• [WHAT THE TASK ASKS]
Every line from the start of the records below to the line containing "Click Очистить проект" should be retyped exactly, that line included, and no others.

• [GIVEN DATA]
-------

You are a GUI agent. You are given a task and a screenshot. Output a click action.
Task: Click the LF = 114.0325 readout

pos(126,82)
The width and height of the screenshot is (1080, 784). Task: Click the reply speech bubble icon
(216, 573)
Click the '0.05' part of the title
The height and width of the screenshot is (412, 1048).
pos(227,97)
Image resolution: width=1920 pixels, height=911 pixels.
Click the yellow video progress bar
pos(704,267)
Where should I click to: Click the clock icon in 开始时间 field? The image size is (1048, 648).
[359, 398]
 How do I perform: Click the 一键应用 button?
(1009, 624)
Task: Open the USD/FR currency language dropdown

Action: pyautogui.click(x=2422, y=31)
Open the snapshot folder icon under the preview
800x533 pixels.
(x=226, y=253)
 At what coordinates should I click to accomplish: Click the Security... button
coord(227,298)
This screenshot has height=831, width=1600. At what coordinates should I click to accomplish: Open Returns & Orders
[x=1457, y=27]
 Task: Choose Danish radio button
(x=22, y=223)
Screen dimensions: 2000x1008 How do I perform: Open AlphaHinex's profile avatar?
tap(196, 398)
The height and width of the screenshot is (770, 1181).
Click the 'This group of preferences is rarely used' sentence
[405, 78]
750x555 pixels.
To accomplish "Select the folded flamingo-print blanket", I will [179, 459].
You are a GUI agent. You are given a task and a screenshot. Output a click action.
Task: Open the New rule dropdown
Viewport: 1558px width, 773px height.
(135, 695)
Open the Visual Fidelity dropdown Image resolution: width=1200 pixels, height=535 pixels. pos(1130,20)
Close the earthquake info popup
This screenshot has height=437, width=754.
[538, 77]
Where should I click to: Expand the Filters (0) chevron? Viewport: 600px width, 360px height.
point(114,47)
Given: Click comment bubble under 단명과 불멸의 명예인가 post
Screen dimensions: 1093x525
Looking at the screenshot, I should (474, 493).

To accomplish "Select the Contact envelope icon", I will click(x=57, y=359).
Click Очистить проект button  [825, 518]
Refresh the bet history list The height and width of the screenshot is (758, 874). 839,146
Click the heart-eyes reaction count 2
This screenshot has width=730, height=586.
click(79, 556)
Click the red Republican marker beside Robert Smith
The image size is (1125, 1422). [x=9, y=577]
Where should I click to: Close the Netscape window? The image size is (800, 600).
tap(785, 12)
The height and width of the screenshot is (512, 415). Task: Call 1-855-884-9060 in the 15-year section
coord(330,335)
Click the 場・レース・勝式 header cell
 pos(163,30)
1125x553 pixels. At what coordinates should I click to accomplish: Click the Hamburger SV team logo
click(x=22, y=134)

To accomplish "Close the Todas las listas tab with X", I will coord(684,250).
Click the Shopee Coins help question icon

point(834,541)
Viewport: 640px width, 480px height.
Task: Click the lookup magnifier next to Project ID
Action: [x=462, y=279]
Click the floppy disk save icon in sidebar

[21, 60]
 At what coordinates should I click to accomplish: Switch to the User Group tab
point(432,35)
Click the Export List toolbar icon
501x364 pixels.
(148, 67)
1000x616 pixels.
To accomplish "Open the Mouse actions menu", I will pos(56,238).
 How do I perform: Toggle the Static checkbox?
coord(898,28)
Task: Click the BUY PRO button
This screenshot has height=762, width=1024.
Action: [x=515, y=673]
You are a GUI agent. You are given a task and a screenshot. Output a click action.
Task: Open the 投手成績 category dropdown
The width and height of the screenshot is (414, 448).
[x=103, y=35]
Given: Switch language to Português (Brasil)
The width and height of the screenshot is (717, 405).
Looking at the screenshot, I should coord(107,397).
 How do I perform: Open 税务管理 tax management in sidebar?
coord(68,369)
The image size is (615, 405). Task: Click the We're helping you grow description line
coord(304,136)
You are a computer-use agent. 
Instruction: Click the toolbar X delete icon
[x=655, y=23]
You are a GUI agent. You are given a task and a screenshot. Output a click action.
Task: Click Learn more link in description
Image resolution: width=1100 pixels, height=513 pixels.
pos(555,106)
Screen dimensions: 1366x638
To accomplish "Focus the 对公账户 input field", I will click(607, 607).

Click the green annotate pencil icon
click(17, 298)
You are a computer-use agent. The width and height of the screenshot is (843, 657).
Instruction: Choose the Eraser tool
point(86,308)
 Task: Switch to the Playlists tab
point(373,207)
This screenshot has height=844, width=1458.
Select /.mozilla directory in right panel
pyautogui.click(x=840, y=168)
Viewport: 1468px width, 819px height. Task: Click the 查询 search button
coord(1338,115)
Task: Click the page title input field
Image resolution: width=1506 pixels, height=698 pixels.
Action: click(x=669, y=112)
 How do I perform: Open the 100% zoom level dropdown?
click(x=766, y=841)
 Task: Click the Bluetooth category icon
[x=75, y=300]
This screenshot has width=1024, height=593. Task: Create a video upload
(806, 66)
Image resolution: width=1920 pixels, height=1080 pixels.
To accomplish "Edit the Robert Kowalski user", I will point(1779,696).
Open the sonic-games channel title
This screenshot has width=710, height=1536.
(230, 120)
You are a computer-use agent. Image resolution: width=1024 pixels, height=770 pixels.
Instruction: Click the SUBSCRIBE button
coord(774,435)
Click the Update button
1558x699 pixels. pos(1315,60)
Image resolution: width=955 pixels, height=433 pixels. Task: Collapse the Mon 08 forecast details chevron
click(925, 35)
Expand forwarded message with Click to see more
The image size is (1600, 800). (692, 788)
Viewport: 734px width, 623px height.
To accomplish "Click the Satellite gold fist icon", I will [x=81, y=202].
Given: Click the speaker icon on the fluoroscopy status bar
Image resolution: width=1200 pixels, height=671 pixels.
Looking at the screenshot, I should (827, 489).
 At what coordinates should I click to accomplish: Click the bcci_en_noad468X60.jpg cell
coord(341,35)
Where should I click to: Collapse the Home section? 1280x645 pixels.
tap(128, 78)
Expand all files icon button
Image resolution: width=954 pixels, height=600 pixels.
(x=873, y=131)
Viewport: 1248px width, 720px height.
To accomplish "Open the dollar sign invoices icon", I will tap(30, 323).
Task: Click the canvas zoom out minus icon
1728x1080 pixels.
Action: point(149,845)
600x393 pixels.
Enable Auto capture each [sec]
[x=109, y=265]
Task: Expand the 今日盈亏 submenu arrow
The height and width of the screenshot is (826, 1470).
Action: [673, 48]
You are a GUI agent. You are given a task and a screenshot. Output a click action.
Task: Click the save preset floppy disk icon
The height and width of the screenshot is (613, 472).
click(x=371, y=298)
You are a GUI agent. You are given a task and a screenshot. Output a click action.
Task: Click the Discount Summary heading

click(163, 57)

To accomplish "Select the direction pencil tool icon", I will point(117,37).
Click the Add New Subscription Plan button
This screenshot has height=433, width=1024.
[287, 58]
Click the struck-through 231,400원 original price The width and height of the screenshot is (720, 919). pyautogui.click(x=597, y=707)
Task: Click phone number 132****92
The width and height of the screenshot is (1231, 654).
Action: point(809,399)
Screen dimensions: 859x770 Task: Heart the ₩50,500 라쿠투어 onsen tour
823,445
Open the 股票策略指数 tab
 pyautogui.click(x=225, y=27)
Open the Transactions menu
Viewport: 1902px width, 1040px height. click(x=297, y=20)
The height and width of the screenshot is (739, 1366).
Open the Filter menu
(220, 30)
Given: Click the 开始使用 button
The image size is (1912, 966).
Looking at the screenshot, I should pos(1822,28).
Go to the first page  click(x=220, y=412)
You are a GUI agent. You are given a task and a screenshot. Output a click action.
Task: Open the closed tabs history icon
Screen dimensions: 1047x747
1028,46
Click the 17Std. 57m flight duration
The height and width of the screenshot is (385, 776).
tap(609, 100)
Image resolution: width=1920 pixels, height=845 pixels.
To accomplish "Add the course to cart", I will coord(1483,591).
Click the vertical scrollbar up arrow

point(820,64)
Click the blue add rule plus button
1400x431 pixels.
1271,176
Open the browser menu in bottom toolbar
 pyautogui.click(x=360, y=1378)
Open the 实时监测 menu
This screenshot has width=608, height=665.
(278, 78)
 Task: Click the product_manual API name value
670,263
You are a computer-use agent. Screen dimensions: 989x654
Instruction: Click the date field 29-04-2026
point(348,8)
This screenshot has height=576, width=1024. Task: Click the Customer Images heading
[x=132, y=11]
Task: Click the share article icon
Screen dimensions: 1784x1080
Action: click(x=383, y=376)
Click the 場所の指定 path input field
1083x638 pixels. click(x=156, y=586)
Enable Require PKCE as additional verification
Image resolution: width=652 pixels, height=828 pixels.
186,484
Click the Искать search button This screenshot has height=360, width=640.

-------

• [ANSWER]
You are a GUI agent. You are given a task and a screenshot. Output a click action.
Task: Click the LF = 114.0325 readout

pos(126,82)
The width and height of the screenshot is (1080, 784). Task: Click the reply speech bubble icon
(216, 573)
Click the '0.05' part of the title
The height and width of the screenshot is (412, 1048).
pos(227,97)
Image resolution: width=1920 pixels, height=911 pixels.
Click the yellow video progress bar
pos(704,267)
Where should I click to: Click the clock icon in 开始时间 field? The image size is (1048, 648).
[359, 398]
 How do I perform: Click the 一键应用 button?
(1009, 624)
Task: Open the USD/FR currency language dropdown

Action: pyautogui.click(x=2422, y=31)
Open the snapshot folder icon under the preview
800x533 pixels.
(x=226, y=253)
 At what coordinates should I click to accomplish: Click the Security... button
coord(227,298)
This screenshot has height=831, width=1600. At what coordinates should I click to accomplish: Open Returns & Orders
[x=1457, y=27]
 Task: Choose Danish radio button
(x=22, y=223)
Screen dimensions: 2000x1008 How do I perform: Open AlphaHinex's profile avatar?
tap(196, 398)
The height and width of the screenshot is (770, 1181).
Click the 'This group of preferences is rarely used' sentence
[405, 78]
750x555 pixels.
To accomplish "Select the folded flamingo-print blanket", I will [179, 459].
You are a GUI agent. You are given a task and a screenshot. Output a click action.
Task: Open the New rule dropdown
Viewport: 1558px width, 773px height.
(135, 695)
Open the Visual Fidelity dropdown Image resolution: width=1200 pixels, height=535 pixels. pos(1130,20)
Close the earthquake info popup
This screenshot has height=437, width=754.
[538, 77]
Where should I click to: Expand the Filters (0) chevron? Viewport: 600px width, 360px height.
point(114,47)
Given: Click comment bubble under 단명과 불멸의 명예인가 post
Screen dimensions: 1093x525
Looking at the screenshot, I should (474, 493).

To accomplish "Select the Contact envelope icon", I will click(x=57, y=359).
Click Очистить проект button  [825, 518]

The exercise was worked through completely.